A sus 85 años, Caleb tenía unos de los espíritus más juveniles en toda la Biblia, pues un espíritu joven no tiene nada que ver con la edad, sino con la condición de nuestro corazón. Caleb no estaba listo para retirarse, sino para continuar sirviendo a los propósitos de Dios. Debemos tener un espíritu diferente, que nos hace creerle a Dios sin importar la edad que tengamos. Por eso es importante que las generaciones trabajen juntas para cambiar este mundo.
Nuestros mejores años están por venir, es nuevo tiempo para nuestra vida, para nuestras familias, para nuestra iglesia.
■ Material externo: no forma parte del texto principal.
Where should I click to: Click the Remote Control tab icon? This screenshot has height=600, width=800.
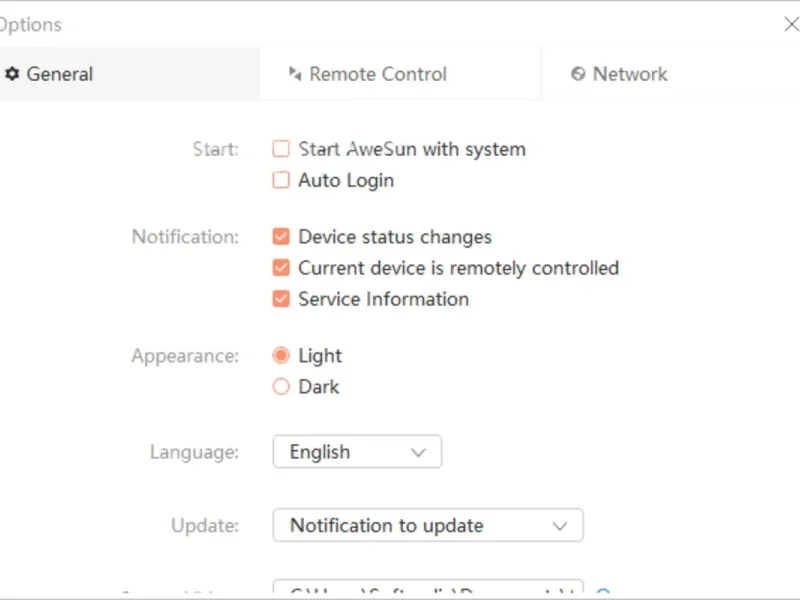pyautogui.click(x=295, y=74)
Si queremos mantener nuestra juventud llena de fuerza y energía, podemos aprender varias cosas de Caleb:
1. Caleb tenía visión. Necesitamos una palabra de parte de Dios, una visión que será el ancla de
nuestra vida. Alguien sin visión empieza a relajarse poco a poco y a perder las ganas de continuar y
emprender proyectos. Él recordó y creyó en la promesa que Dios le había dado a través de Moisés.
El Señor es fiel y justo para hacernos llegar a la tierra prometida.
2. Caleb fue fiel a Dios. Él le sirvió con todo su corazón siempre, a pesar que muchos se desanimaron y renunciaron en el camino.
3. Caleb se veía y hablaba diferente. Si queremos un corazón transformado, debemos cambiar
nuestro lenguaje y la forma de vernos a nosotros mismos. Hay muchos que se ven como saltamontes ante las dificultades y desfallecen. Hablemos palabras positivas. Salmos 7 1:8.
4. Caleb tuvo la misma fuerza al final de su vida que en su juventud. Dios va a llenarnos de una fuerza que jamás hubiéramos imaginado, porque le creemos a Dios.
5. Caleb habló su promesa, hizo una confesión de fe.
Tenemos que revisar los signos de envejecimiento espiritual en nuestra vida: cuando empezamos a
alivianarnos y no somos tan fuertes y constantes para orar por las mañanas, cuando dejamos de leer la Biblia como antes. Esto es lo que el enemigo quiere para nosotros, pero Dios quiere que seamos gente con un espíritu diferente.
Proverbios 4:23. Guardar el corazón es la receta bíblica de una larga vida. Vamos a tener más energía y vitalidad cuando nos libramos de cargas y pesos como el resentimiento, el pecado, pensamientos incorrectos y preocupaciones. Isaías 40:31.
Viene un nuevo tiempo, y debemos sonreírle, pues Dios está restaurando el gozo en nuestro corazón. Él siempre verá lo mejor de nosotros, aun cuando nadie más lo haga.